In this talk I will discuss my work in developing algorithms for coresets and sketches central to data analysis, as well as some of the broader computational and analytical consequences of working with them. I will focus on two classes of summaries. The first is a sketch for matrices, called Frequent Directions (FD). Matrix sketching is the most common preprocessing technique for many enormous data sets used in machine learning and data mining. FD is efficient and general to construct, and it provides the smallest size/approximation-error ratio for common error measures, an order of magnitude better than those based on random projections or random sampling.

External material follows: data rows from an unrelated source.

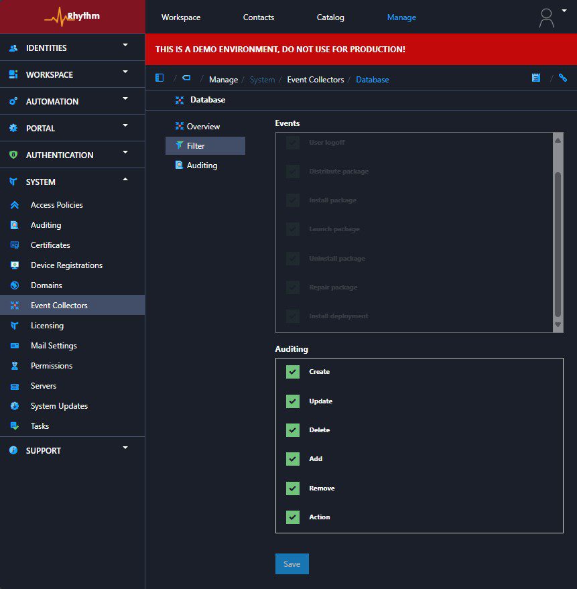The width and height of the screenshot is (577, 589).
Task: Uncheck the Create auditing checkbox
Action: [x=293, y=372]
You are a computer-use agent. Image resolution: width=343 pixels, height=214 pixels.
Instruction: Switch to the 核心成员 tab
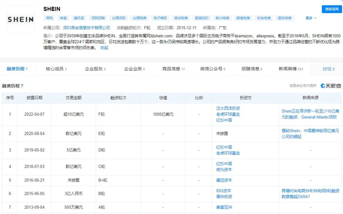click(x=56, y=69)
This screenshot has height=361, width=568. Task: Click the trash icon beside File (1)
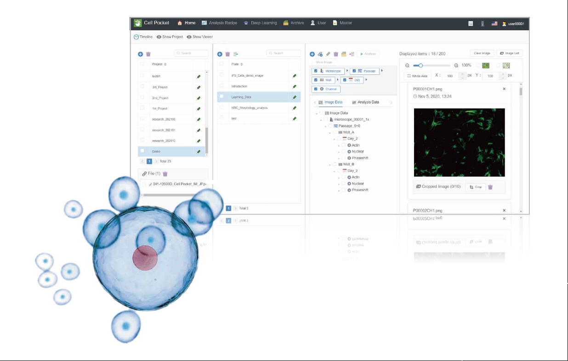tap(165, 174)
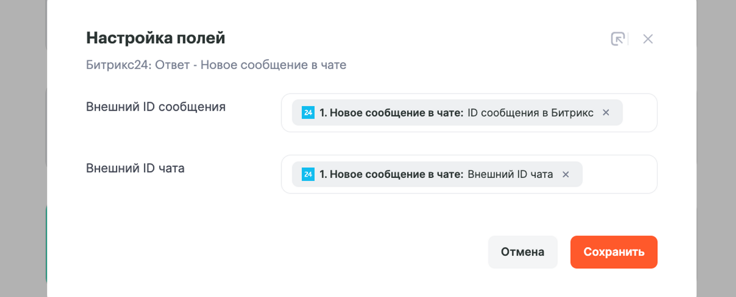Click the Bitrix24 icon in the chat ID chip
The height and width of the screenshot is (297, 736).
pos(308,174)
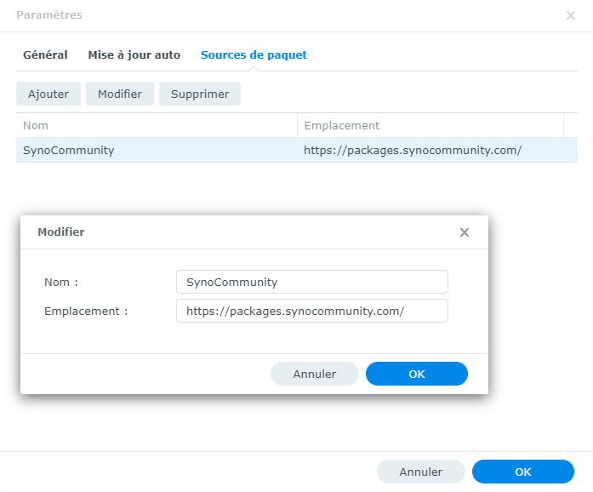Screen dimensions: 593x492
Task: Open the Mise à jour auto tab
Action: point(134,54)
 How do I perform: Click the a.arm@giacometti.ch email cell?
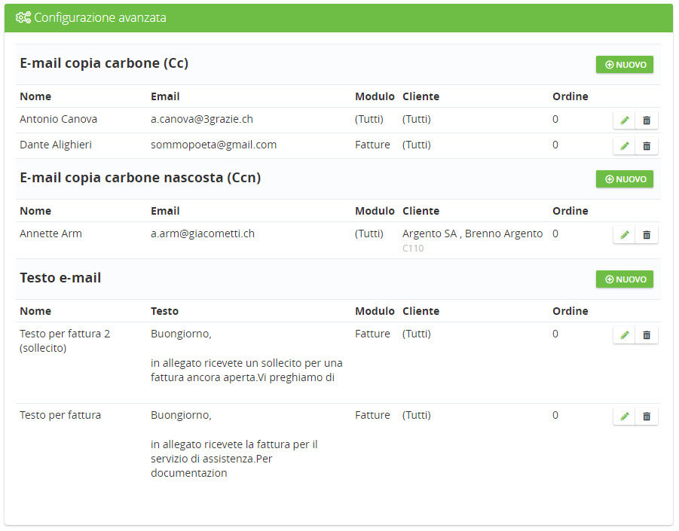(202, 233)
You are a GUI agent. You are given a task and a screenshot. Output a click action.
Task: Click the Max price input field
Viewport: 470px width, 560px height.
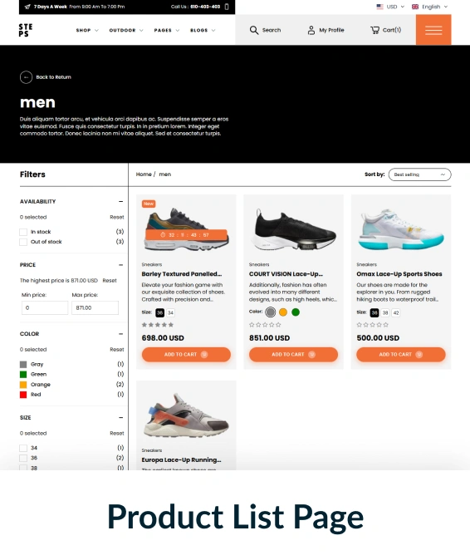tap(95, 308)
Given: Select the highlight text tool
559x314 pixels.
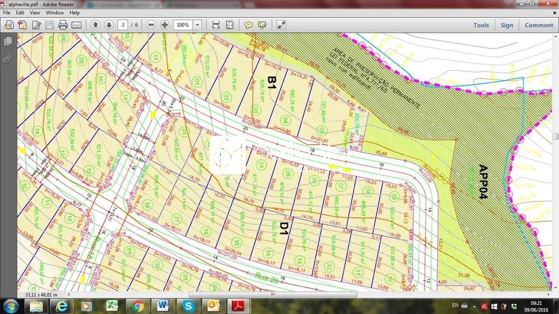Looking at the screenshot, I should coord(262,25).
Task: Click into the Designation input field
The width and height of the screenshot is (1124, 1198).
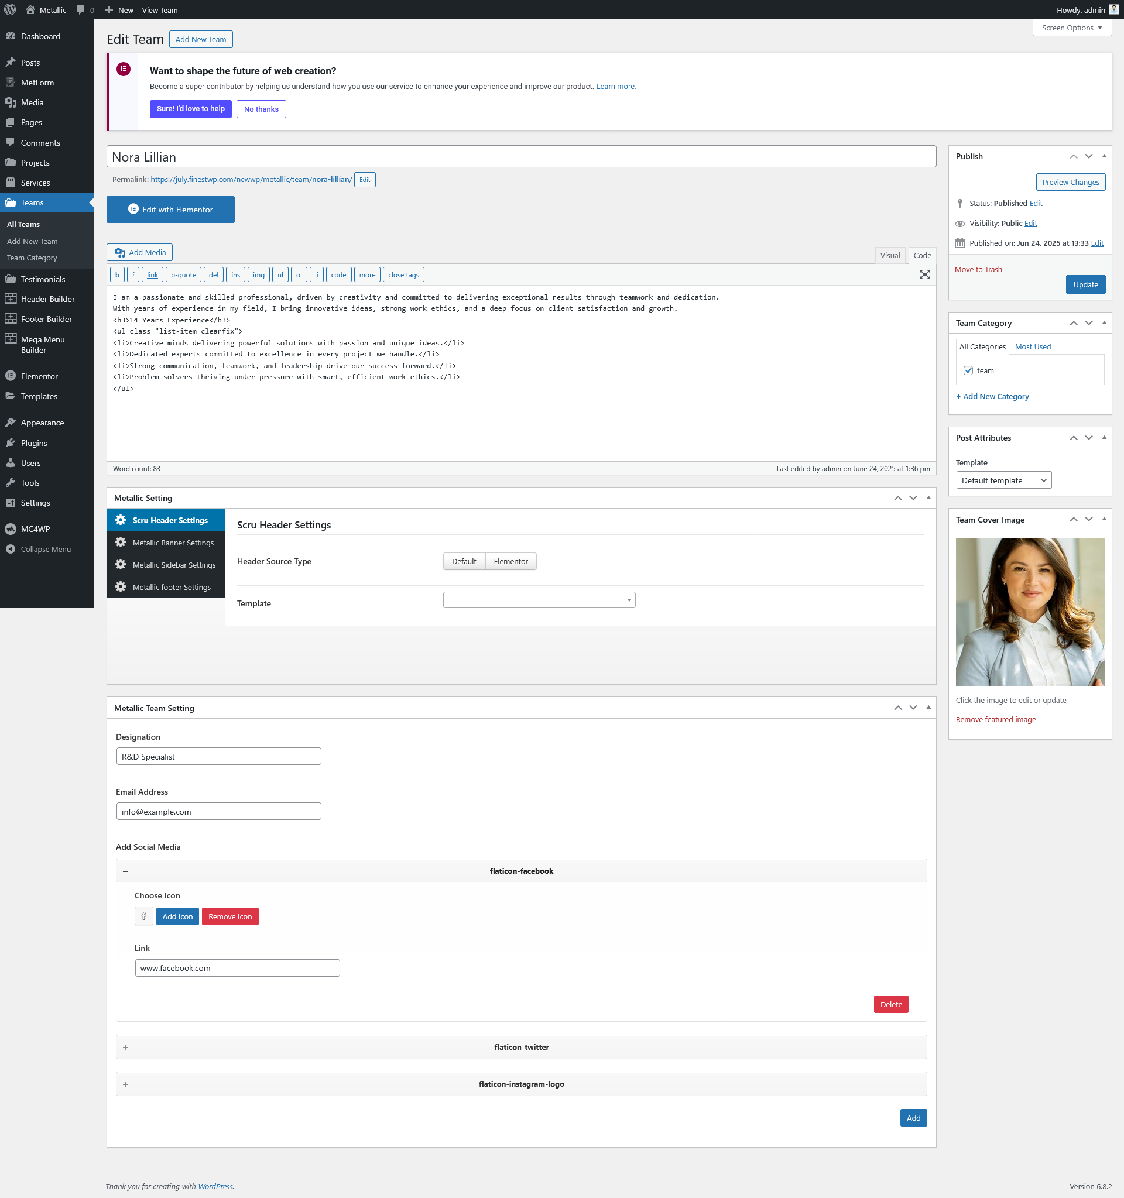Action: point(218,756)
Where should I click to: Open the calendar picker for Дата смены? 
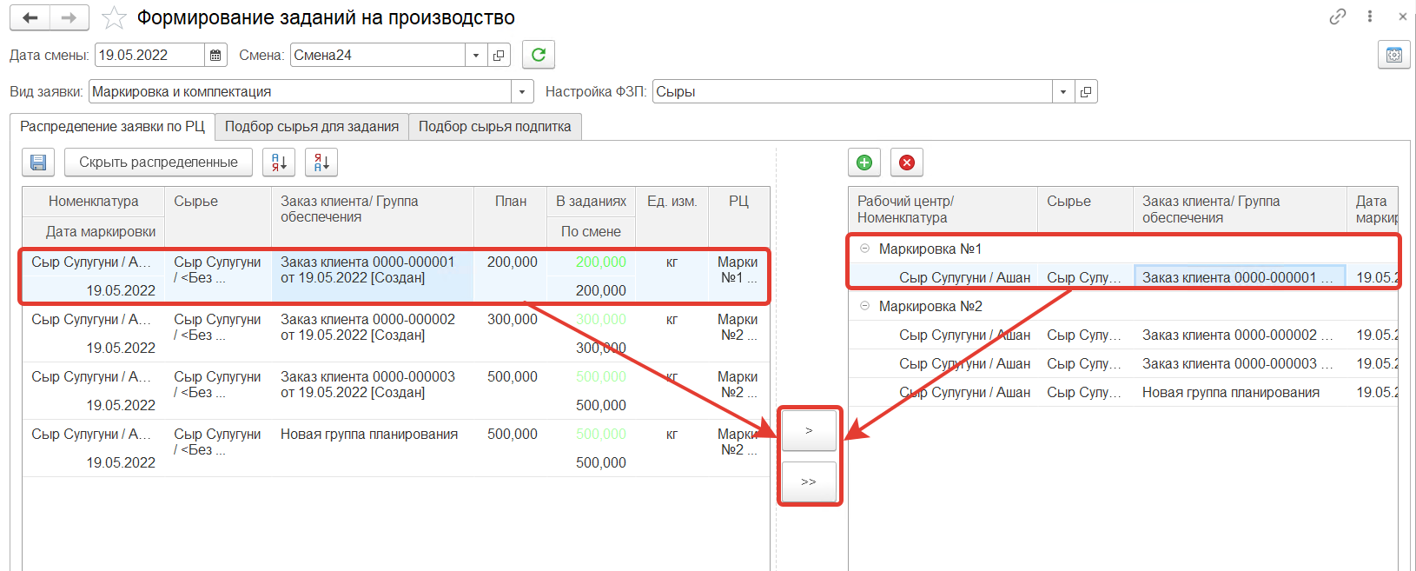pyautogui.click(x=215, y=55)
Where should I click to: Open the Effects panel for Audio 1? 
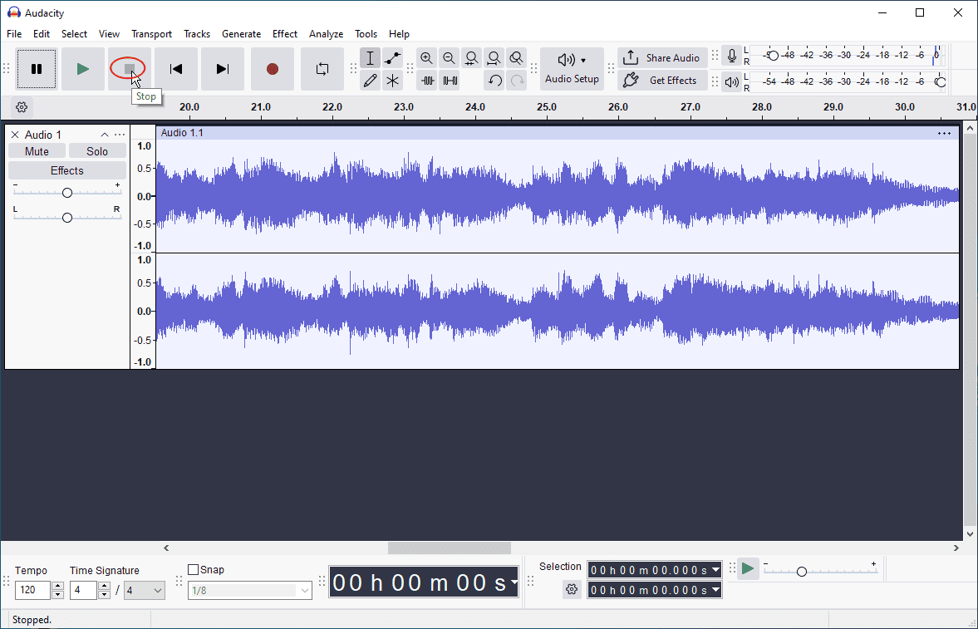[x=67, y=170]
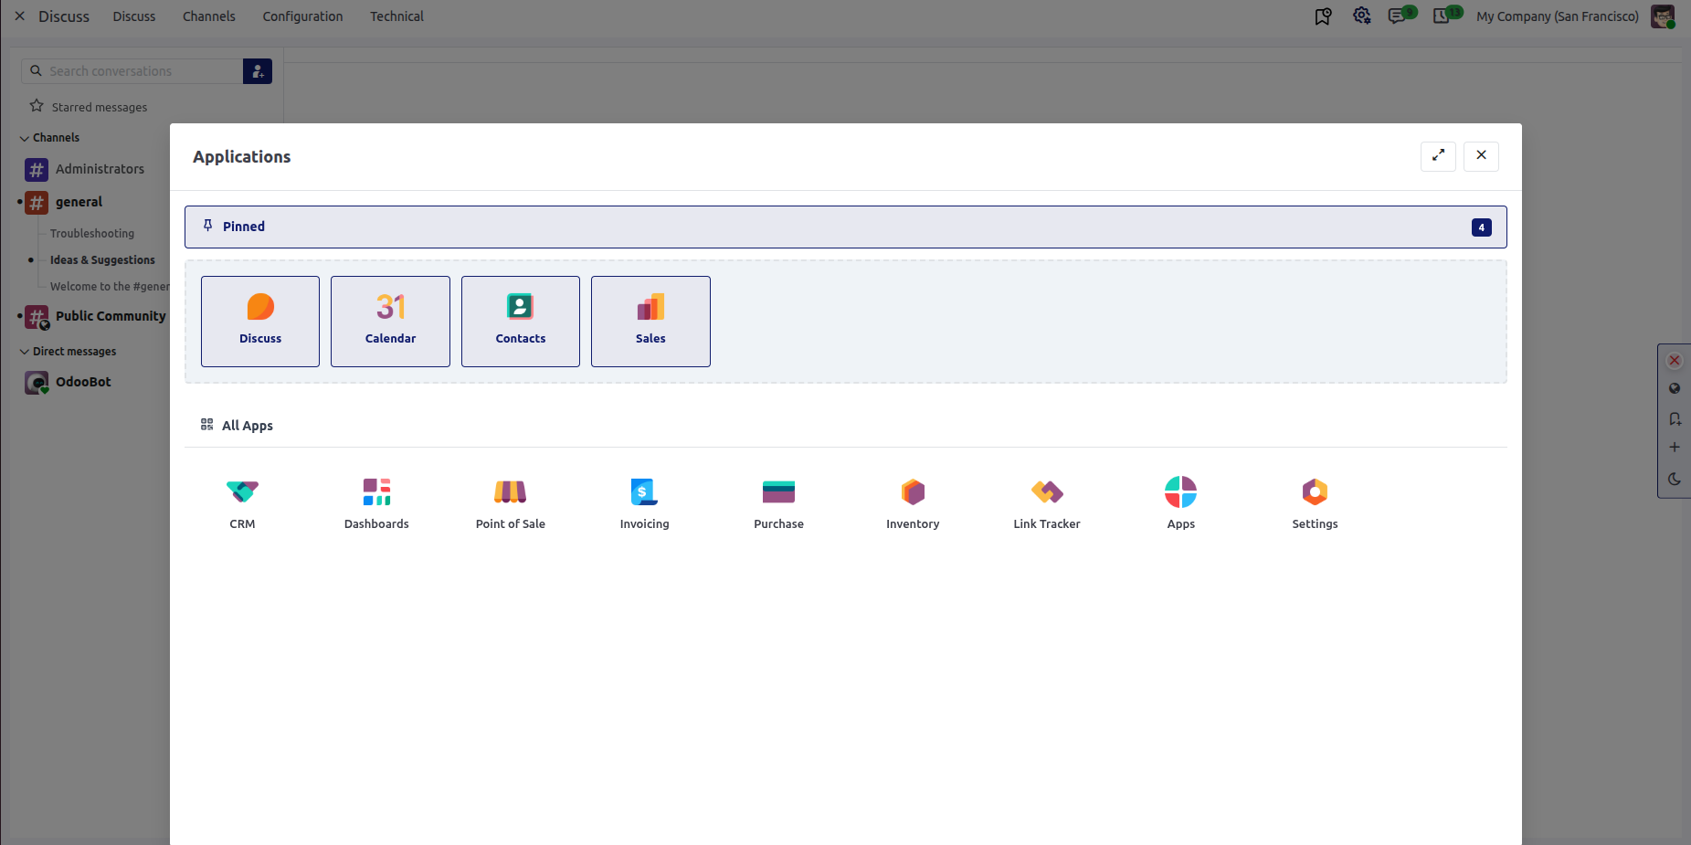Expand Applications dialog to full screen
The height and width of the screenshot is (845, 1691).
pyautogui.click(x=1438, y=155)

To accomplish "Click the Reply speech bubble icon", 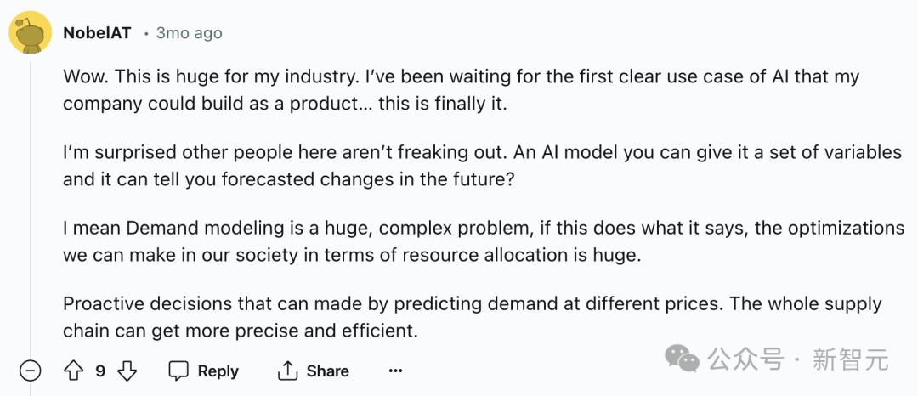I will coord(179,371).
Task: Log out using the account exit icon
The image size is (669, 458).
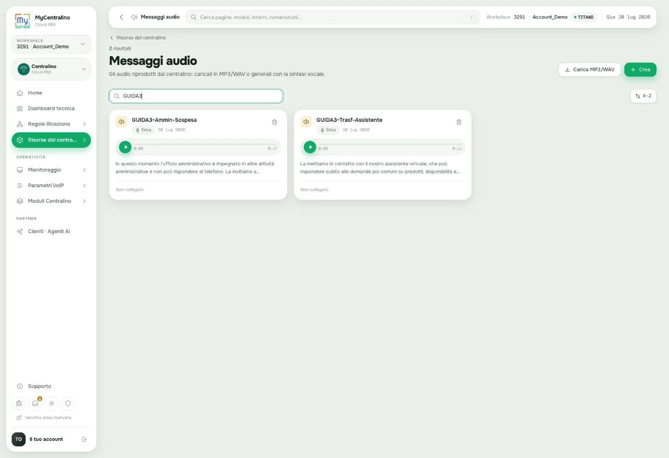Action: pyautogui.click(x=84, y=440)
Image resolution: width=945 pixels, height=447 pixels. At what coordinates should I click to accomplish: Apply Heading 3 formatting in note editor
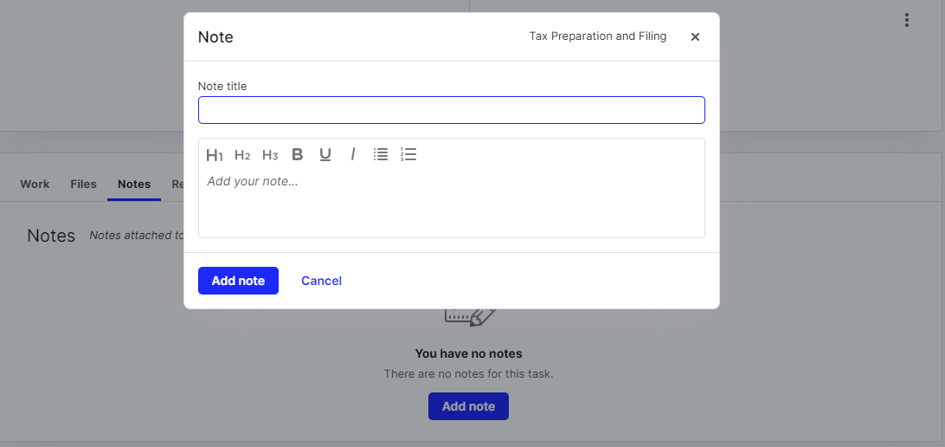(270, 155)
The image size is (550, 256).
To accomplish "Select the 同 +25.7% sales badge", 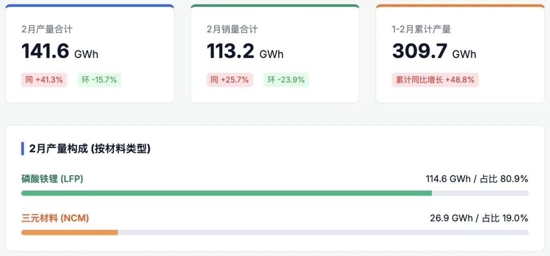I will click(x=230, y=80).
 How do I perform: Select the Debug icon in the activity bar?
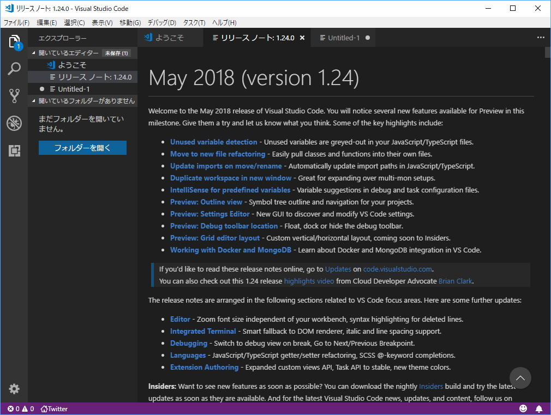pos(14,123)
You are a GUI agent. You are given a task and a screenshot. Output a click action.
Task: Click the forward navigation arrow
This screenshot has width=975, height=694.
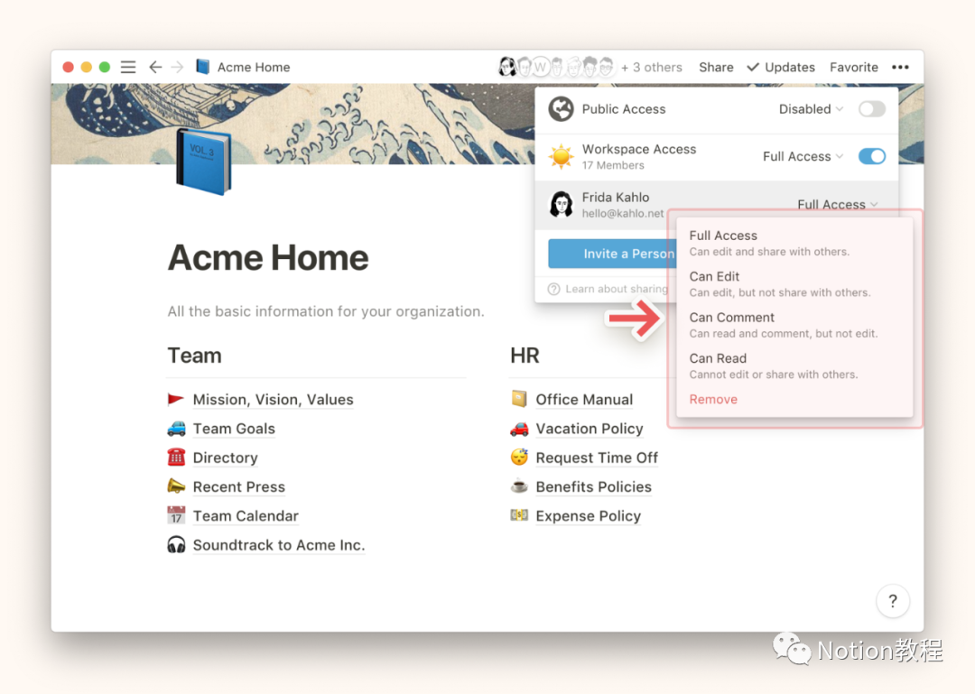177,67
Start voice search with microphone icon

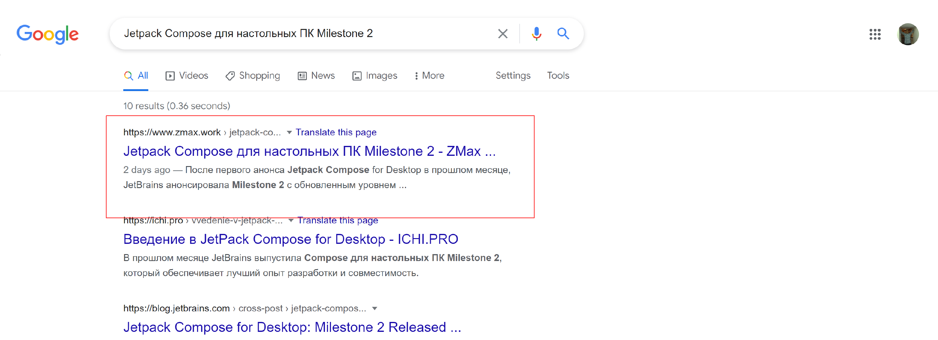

The second is a coreset for kernel density estimates, the dominate way to model noisy spatial data. In this setting we also show significant improvements over simple random sampling approaches. Moreover, we show that this coreset can be used to preserve worst-case L_infty bounds necessary for preserving anomalous events, important spatial patterns, and even topological properties of the data.

Bio:

 Jeff M. Phillips is an Assistant Professor in the School of Computing at the University of Utah.  He works on large-scale algorithms and geometric data analysis. He is the Director of the Data Management and Analysis Track within the School, which oversees all data science related educational programs related to computing at the university.   Dr. Phillips is supported by several NSF grants, including an NSF CAREER Award. Before being on the faculty, he was on a 2-year NSF Computing Innovations Postdoctoral Fellowship also at the University of Utah. He received his Ph.D. in Computer Science (focusing on Algorithms, Data Mining, and Computational Geometry) at Duke University in 2009, while on an NSF Graduate Research Fellowship. And he completed his undergraduate degree in Computer Science and in Math at Rice University in 2003, where he developed a life-long love for TexMex and barbecue.